Brickies look to build
Updated: April 22, 2011 2:06PM
For several years before Katrina Lucas graduated from Hobart in 2000, and during the ensuing 10 years leading up to this season, the Brickies softball program has been an afterthought at the school known for its football history.
Even if you're just focusing on girls sports, basketball has gotten more exposure in recent years.
"I played at the end of our great football years and Don Howell," Lucas said. "so everything was about football. We had some years in which we were struggling."
Lucas and her players are trying to change both of those patterns. First is getting noticed within the school's walls.
"It's obnoxious," junior pitcher Jaclyn Sandilla said about the attention football gets over almost every other sport at Hobart. "Not many people pay attention."
Senior shortstop Abby Adams added, "We try to get some support."
Maybe the key is developing an attitude.
Before a stretch of three games in three days and against three very good teams this week - that turned out to be two games because Friday's tilt at Andrean was postponed until Monday - Adams had a declaration about the first of those games versus Highland.
"We're going to whoop 'em," she said while thumping her chest.
You see, last year the Brickies lost to the Trojans in 13 innings. That game was hard to swallow for Lucas and the players, including Adams, whose bulletin-board-material declaration was a premonition.
Hobart scored twice in the first inning and three times in the fourth inning on its way to a 6-2 victory, and Adams went 2-for-4 with a RBI and run scored to back up her proclamation.

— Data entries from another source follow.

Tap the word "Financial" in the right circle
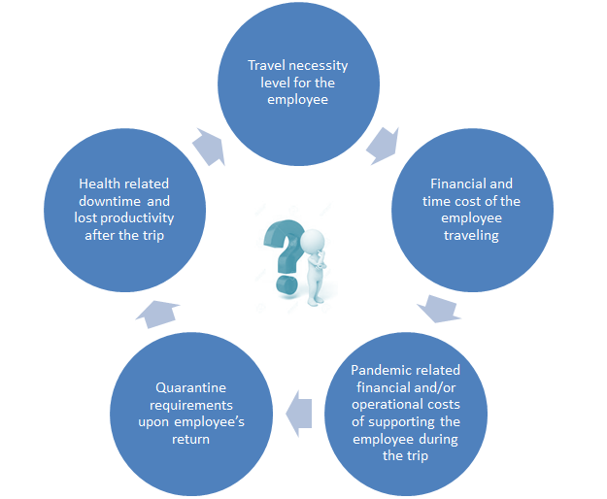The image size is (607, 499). point(455,183)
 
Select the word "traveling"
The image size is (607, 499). point(471,236)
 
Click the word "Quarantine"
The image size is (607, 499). point(191,387)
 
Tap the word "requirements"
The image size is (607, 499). point(191,406)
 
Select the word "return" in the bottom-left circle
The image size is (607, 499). point(191,440)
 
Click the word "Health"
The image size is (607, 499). point(95,183)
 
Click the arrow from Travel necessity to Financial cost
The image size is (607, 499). point(384,145)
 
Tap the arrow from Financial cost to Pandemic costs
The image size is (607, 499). point(439,309)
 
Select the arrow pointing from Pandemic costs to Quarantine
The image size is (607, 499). point(299,414)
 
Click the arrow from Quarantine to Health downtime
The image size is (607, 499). point(157,314)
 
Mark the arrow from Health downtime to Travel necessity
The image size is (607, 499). point(209,147)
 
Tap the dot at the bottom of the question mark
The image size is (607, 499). point(287,284)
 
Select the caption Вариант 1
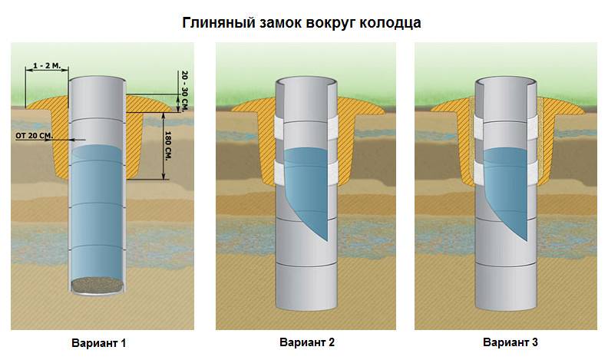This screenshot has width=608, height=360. pos(98,343)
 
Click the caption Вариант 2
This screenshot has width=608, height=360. pos(307,342)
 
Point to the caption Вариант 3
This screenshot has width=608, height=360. pos(511,342)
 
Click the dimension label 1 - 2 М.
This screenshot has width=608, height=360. pos(47,66)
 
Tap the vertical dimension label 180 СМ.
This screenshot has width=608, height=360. pos(168,146)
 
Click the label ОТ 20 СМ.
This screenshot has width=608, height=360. pos(33,136)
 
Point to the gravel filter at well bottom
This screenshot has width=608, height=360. pos(97,285)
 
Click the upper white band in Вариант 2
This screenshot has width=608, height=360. pos(306,127)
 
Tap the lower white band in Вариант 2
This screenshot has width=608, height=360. pos(306,172)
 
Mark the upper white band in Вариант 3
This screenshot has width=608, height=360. pos(506,127)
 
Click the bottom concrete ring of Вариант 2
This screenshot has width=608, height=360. pos(306,287)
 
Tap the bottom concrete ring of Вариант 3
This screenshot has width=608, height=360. pos(506,287)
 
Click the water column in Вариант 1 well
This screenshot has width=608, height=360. pos(97,213)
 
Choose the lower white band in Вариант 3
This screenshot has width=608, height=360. pos(506,172)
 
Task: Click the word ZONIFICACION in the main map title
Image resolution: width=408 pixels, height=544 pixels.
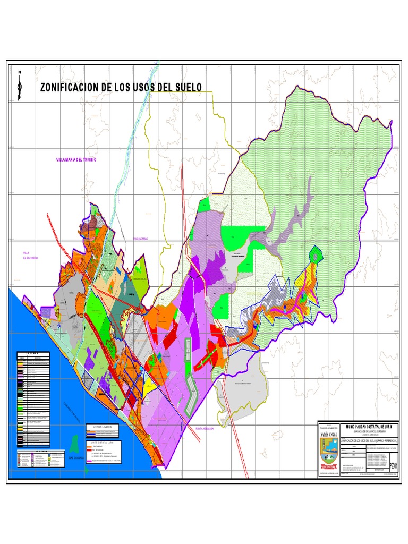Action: coord(70,88)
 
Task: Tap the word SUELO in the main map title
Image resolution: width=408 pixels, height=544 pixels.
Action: coord(185,88)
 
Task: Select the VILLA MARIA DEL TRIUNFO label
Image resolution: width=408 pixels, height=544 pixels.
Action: coord(78,159)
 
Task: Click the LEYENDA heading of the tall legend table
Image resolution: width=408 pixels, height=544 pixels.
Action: coord(34,354)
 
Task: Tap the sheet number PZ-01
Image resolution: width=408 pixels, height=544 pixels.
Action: coord(393,466)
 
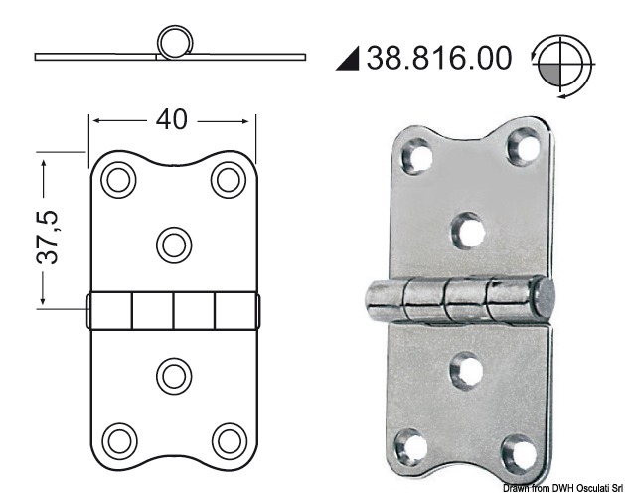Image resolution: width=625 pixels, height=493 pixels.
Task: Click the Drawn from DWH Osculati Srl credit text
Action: pyautogui.click(x=559, y=486)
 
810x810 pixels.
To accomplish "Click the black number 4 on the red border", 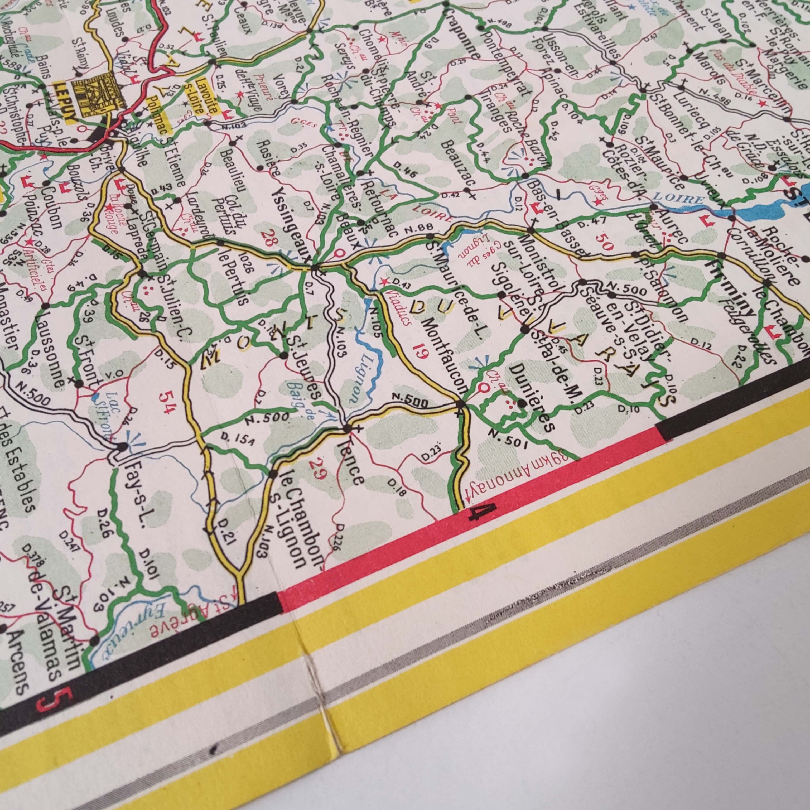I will click(483, 512).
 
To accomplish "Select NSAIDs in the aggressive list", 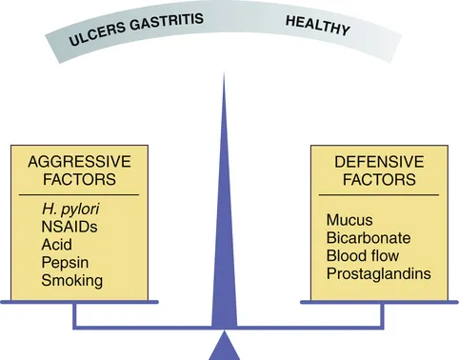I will pyautogui.click(x=69, y=228).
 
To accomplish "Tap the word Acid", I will pyautogui.click(x=57, y=245).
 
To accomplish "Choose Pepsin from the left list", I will pyautogui.click(x=63, y=262).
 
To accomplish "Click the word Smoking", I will pyautogui.click(x=71, y=280).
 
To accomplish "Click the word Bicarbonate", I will pyautogui.click(x=366, y=238).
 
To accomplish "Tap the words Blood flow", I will pyautogui.click(x=364, y=255).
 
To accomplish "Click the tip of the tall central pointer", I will pyautogui.click(x=224, y=76).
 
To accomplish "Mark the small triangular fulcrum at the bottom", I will pyautogui.click(x=225, y=347).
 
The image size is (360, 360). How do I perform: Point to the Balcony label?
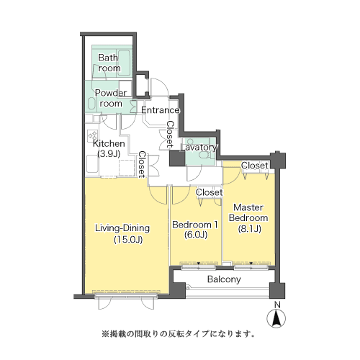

But it takes more than attitude to turn around a program that hasn't won a sectional title in 1988.
"It's kind of hard," Lucas said. "Sometimes I feel like (the players) are content with way we play. It helps having young players the last two years."
Adams is the only senior starter, and she attested to the slow climb of improvement.
"My freshman year, we weren't too bad," said Adams, who has a .375 batting average through seven games. "The pride hasn't been there (since then) and it's been downhill. But I feel we bond so much better this year. There aren't any cliques like in the past."
The slow climb started in the summer when the Brickies played in a summer league (at South Central) for the first time. Lucas also started the girls on conditioning much earlier and had open gym - more like open field - in the fall.
Having a new school and new athletic complex that puts plenty of other schools to shame is also a boost. Hobart had played its softball games at the Hobart Girls Softball Little League complex just east of downtown. Now there are two fields behind the school, though they're still in the shadow of the football stadium with reminders of the state titles and runner-upfinishes painted in the shape of Indiana staring down at the softball fields.
"It does help the girls have a little more pride in the program," Lucas said of the new fields.
"We're still working on building their confidence more and getting them to believe we can compete with the better programs."
So far this season the record doesn't accurately reflect the Brickies' improvement. After a 6-20 record last season, Hobart is 2-6 after beating Highland and losing 2-0 to Wheeler on Thursday.
The Brickies defeated defending sectional champion LaPorte for their other win, and have lost close games to good teams in Griffith (5-3 after leading 2-0 late) and Kankakee Valley (1-0).
"We have a lot of good, young players," said Sandilla, who has 40 strikeouts in 44 innings.
And the confidence is much higher among all the players.
"It's like we've been the team other teams like Griffith, KV, Michigan City, Crown Point and Portage feel like they should beat easily," Adams said. "But we're confident we can keep up with them (now) and we can win.
"It's not the same Hobart team it used to be."